▶ [Requirement 1] According to the review of the Athenian law volume, where and in what year was the conference held that produced the papers?
▶ [Requirement 2] The review of the Athenian law volume says Todd avoids firm conclusions about whether a condemned man's status affected how he was executed. Explain why that caution is wise, using the reason given in the review.
▶ [Requirement 3] Write a continuation of the review of the Athenian law volume, starting right after its last sentence.

In recent decades, the subject of Athenian Law has generated considerable interest among Anglophone scholars without a specialized legal background, like the contributors to this volume, who were mostly trained in social history (to my knowledge, only Cohen has a law degree). The papers, come from a 1997 conference at York University (Toronto), organized to “explore further the interplay between law and social status.” “Status” here designates the traditional trio, citizen, metic-foreigner, and slave, each seen as a “juridically defined group” with privileges and disabilities “enshrined in law.” Status distinctions among members of the same group are only rarely mentioned.
All the papers have something of interest for students of Athenian law, but, regrettably, there is almost no interaction among them. One assumes the usual discussions occurred during the conference, but the volume shows little sign of this. Hunter’s introductory chapter and Golden’s brief summation include brief comments on the other papers, but debate on the big issues is largely avoided. Most disappointing is the absence of any serious discussion of Ed Cohen’s recent challenge to the assumption underlying this collection, that a strict legal separation exists between the three groups mentioned above. Cohen’s book 1 appeared too late to be discussed here, but his position was clear from earlier papers,2 and his paper (see below) repeats the challenge. Hunter, however, simply notes Cohen’s “challenging and iconoclastic” views and comments: “but a reading of other chapters in this volume reveals that he has not made many converts.” Similarly, Golden’s assessment is simply that Cohen’s case is “overstated.” Perhaps Hunter felt that simply by examining legal regulations governing the three groups, the contributors would ipso facto disprove Cohen’s thesis; but overstated though they may be, his views deserve to be dealt with directly (especially in a book with this title), and Hunter would seem ideal for this task.3
In Chapter One, “Introduction: Status Distinctions in Athenian Law,” Hunter also rejects the broader perspective suggested by Garnsey and Saller for Rome and by Finley for Athens.4 She recognizes that “privileges and liabilities that inhere in the law itself and in the legal system are only part of a larger picture,” but apparently the smaller picture is enough for this volume. In this chapter, Hunter also surveys legally-based status distinctions in Plato’s Laws and elsewhere before turning to Athens, where she gives an overview of the restrictions imposed on slaves and metic-foreigners. She concludes that despite the Athenian ideology of equality ( isonomia, isegoria), Athens manifested the same fundamental inequalities between citizens and others as we find in the Laws.
In Chapter Two, Todd muses on “How to Execute People in Fourth Century Athens.” He reviews what we know about execution in Athens (not much), and the main lines of scholarship on the issue. He finds attractive the possibility that the condemned man’s status affected his mode of execution—hemlock being an option reserved for citizens, whereas apotympanismos was for traitors and slaves, and apagoge for those with no status at all. But this is only a possibility (and the absence of any discussion of the form of execution in prosecution speeches demanding death for the defendant may suggest otherwise), and Todd wisely avoids firm conclusions.

▶ [Provided material]
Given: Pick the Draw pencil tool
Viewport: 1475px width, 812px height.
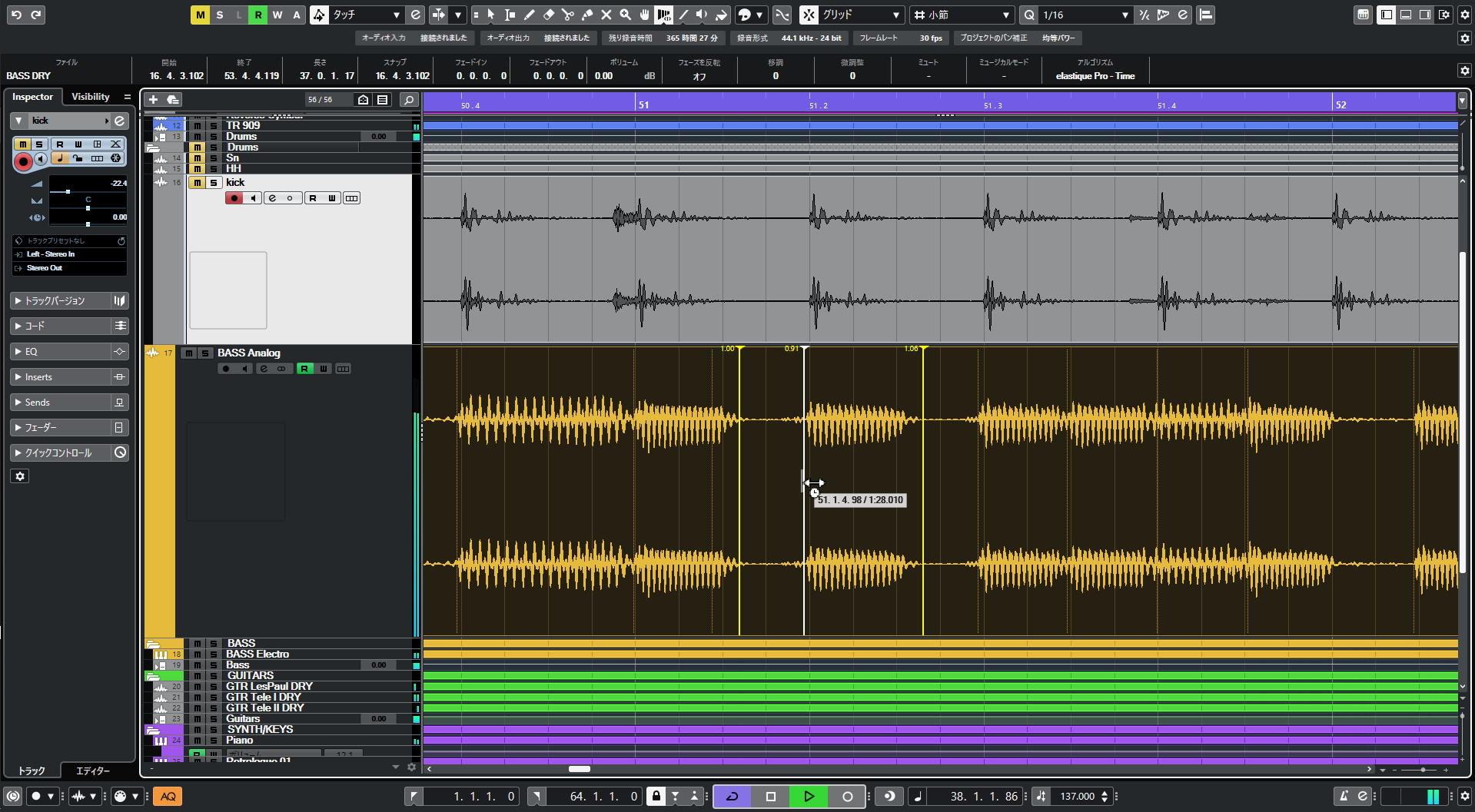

▶ [Output 1] The conference was held at York University in Toronto in 1997.

▶ [Output 2] The link between status and mode of execution is only a possibility. Prosecution speeches that demand death for the defendant never discuss the form of execution, which may suggest that status did not determine it.

▶ [Output 3]
In Chapter Three, “The Athenian Rationale for Torture,” Mirhady treats a subject he has treated before, and on which I also have written.5 He offers a four-part rationale for basanos : (1) slaves had critical knowledge [sometimes, but not always, as in Antiphon 6, where slaves are challenged to confirm a fact already confirmed by free witnesses]; (2) slaves were excluded from participation in trials; (3) the Athenians had no compunction about physically abusing slaves; and (4) they believed torture was effective at eliciting the truth from slaves. He concentrates on (4), arguing that the Athenians plausibly believed that when slaves were in a neutral situation, with both parties to the dispute present, they believed that their own best interest, which they identified with their immediate bodily welfare, lay in telling the truth. This is confirmed, he argues, by scenes in Prometheus, Oedipus Rex, and Frogs. Although Mirhady is perhaps too ready to take the orators’ words at face value and identify what they say with what they think, his analysis is sensible and useful.
The main issue between Mirhady and me has centered on “evidentiary basanos,” where one party to a dispute challenges the other to have a slave interrogated under torture. There are no known cases of such an interrogation being carried out to completion, and I have argued that challenges are primarily rhetorical moves and that actual torture in such circumstances was rare, at best. Mirhady thinks such torture was common but is not mentioned by the orators because, when carried out, it settled the case. This hypothesis is unprovable, but I cannot prove that it never happened, though it is absent from speeches where other dispute-ending procedures, such as arbitration, are mentioned. Given this impasse it may be more fruitful to consider other approaches, such as the role of basanos in maneuvering a case into court.6
In Chapter Four, “Religion, Imperial Politics, and the Offering of Freedom to Slaves,” Osborne continues to see the courts as “places in which social standing is contested.”7 He proposes that the sycophant exemplifies the “fundamental conflict between law enforcement and the maintenance of existing social relations” and that this same conflict underlies the restrictions on metics as third-party (volunteer) prosecutors and on all but male citizens as witnesses. In each case, the excluded party might gain an improper share of honor from a winning case.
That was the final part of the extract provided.